• [Excerpt provided]:
Skip to content

ModelsLab/fusion

Repository files navigation

Fusion

Fusion is a cross-platform Go CLI for model and kernel optimization workflows. The long-term goal is one CLI that can plan GPU-specific optimizations, generate Triton or CUDA kernel candidates, run them on local or remote Linux GPU machines, benchmark before vs after, and keep the winning variants.

Today Fusion already gives you a useful foundation:

  • ModelsLab-backed chat sessions and Modelslab-only auth
  • browser-based fusion login that hands off from modelslab.com back into the local CLI
  • an embedded optimization knowledge base with GPU profiles, strategies, skills, examples, and source references
  • a public Markdown-first knowledgebase/ corpus that compiles into the shipped SQLite index
  • a packed SQLite BM25 search index generated from the curated knowledge files
  • host capability detection with explicit warnings on unsupported setups
  • target management for local, ssh, and sim
  • benchmark and profile execution against those targets
  • persisted artifacts for before/after comparisons
  • target-aware optimization planning
  • optimization sessions that persist retrieved context, backend candidates, and stage artifacts
  • CuTe DSL, Triton, and CUDA workspace scaffolding with build and verify flows

Fusion can run on macOS for planning, artifact management, ModelsLab setup, and SSH orchestration. Real CUDA compilation, profiling, and authoritative kernel performance validation still need a Linux machine with NVIDIA tooling.

• [Records supplied]:
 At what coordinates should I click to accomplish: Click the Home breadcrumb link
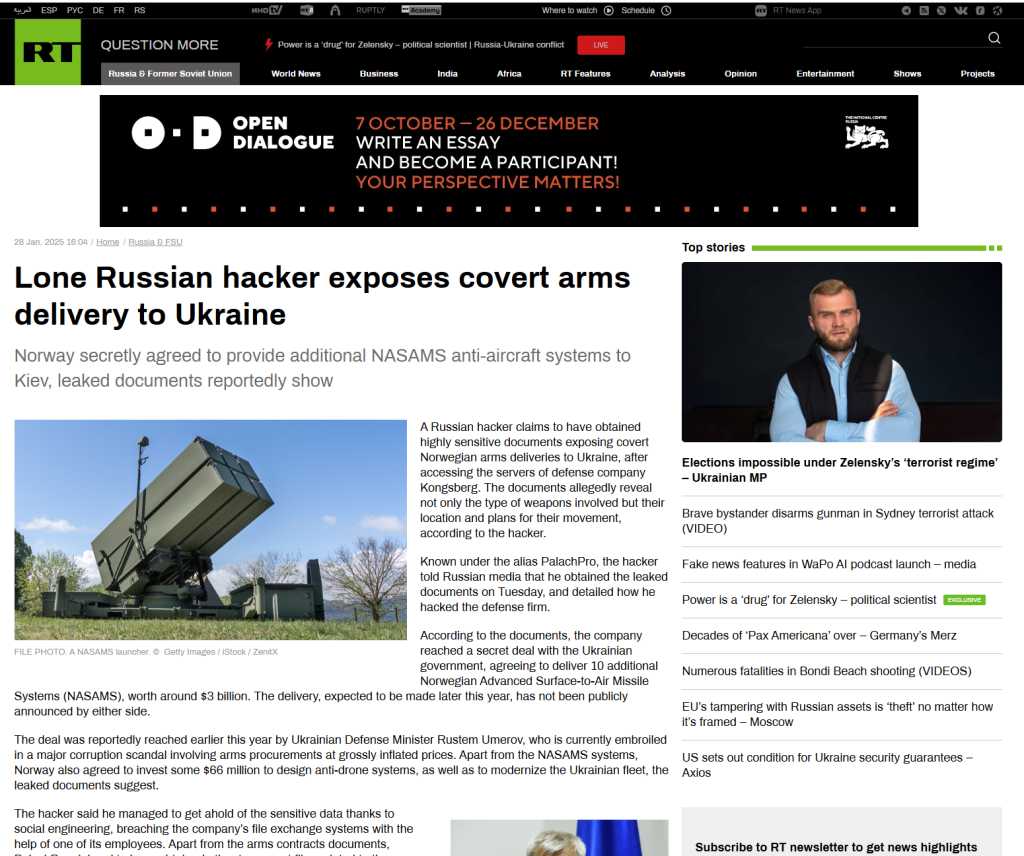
==
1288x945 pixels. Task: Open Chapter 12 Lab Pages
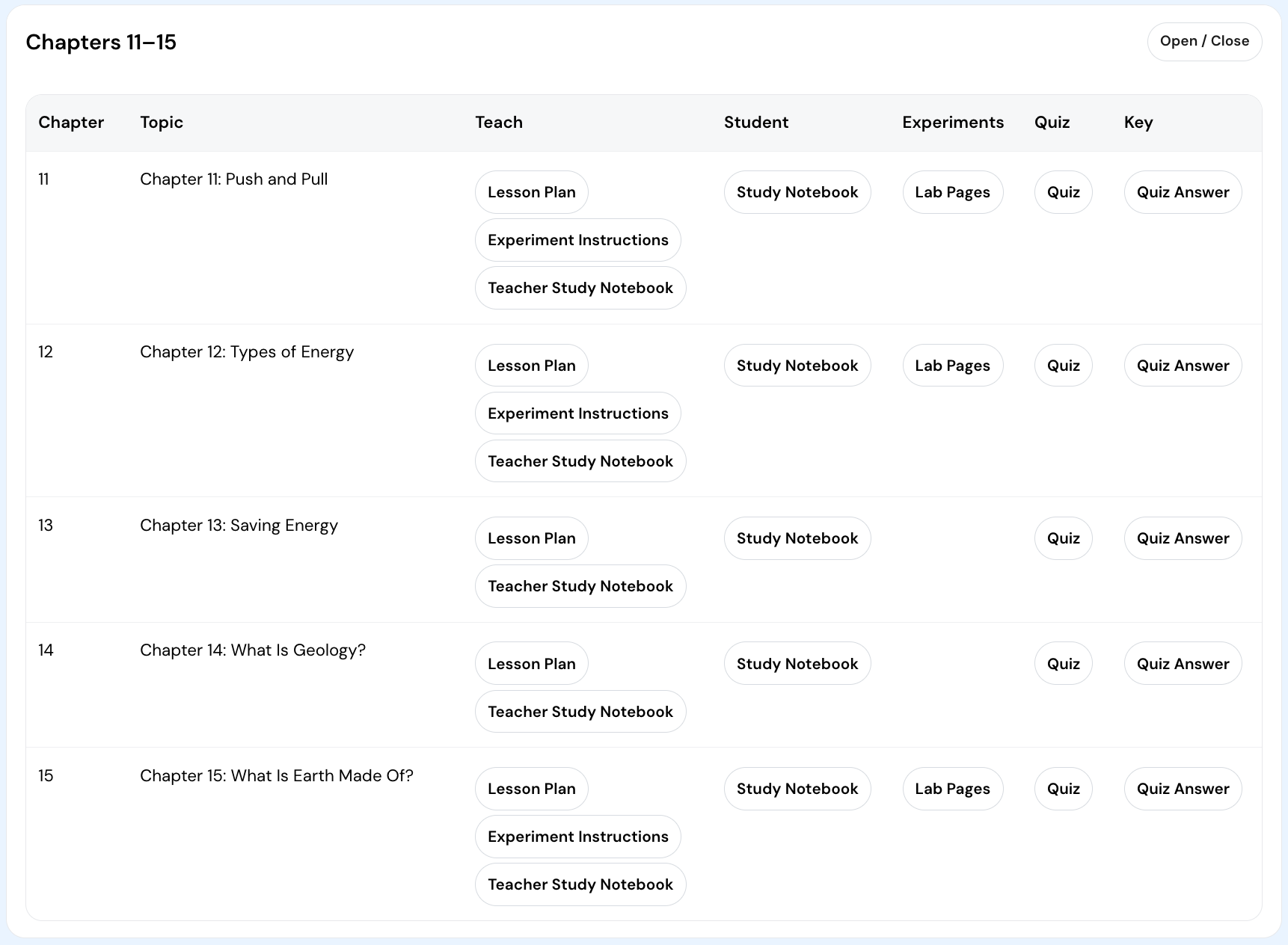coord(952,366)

• [Assignment 1]:
List every kind of content that the Fusion README says its embedded optimization knowledge base includes.
• [Assignment 2]:
Write a continuation of the Fusion README that begins right after its last sentence.

• [Task output 1]:
GPU profiles, strategies, skills, examples, and source references.

• [Task output 2]:
Status

What works today:

  • fusion and fusion chat as a chat-first agent entry point
  • fusion env detect|doctor
  • fusion generate keychain
  • fusion optimize plan with a curated GPU and optimization knowledge base
  • fusion kb list|search|show|context backed by an embedded SQLite BM25 index
  • fusion update kb to rebuild a local Markdown-backed knowledge snapshot and SQLite index
  • fusion optimize session create|list|show
  • fusion optimize cute init|build|verify|benchmark
  • fusion optimize triton init|build|verify|benchmark
  • fusion optimize cuda init|build|verify|benchmark
  • fusion target add|list|show|remove|default
  • fusion target exec and fusion target copy
  • fusion benchmark run and fusion benchmark compare
  • fusion profile run
  • release packaging for Linux, macOS, and Windows

What is not implemented yet:

  • Modelslab-backed Triton/CUDA/CuTe code generation
  • automatic optimization loops that generate, run, score, and retain winning kernels

Install

Prebuilt binaries

Linux and macOS:

curl -fsSL https://raw.githubusercontent.com/ModelsLab/fusion/main/scripts/install.sh | sh

Pin a specific release or install into a custom directory:

curl -fsSL https://raw.githubusercontent.com/ModelsLab/fusion/main/scripts/install.sh | \
  FUSION_VERSION=v0.2.1 INSTALL_DIR="$HOME/.local/bin" sh

Windows PowerShell:

irm https://raw.githubusercontent.com/ModelsLab/fusion/main/scripts/install.ps1 | iex

From source

go install github.com/ModelsLab/fusion/cmd/fusion@latest

Local build

make build
./bin/fusion version

GitHub release workflow

Push a version tag and GitHub Actions will publish tar.gz and .zip assets for:

  • Linux amd64, arm64
  • macOS amd64, arm64
  • Windows amd64, arm64
git tag v0.2.1
git push origin v0.2.1

The release workflow uploads matching archives plus checksums.txt.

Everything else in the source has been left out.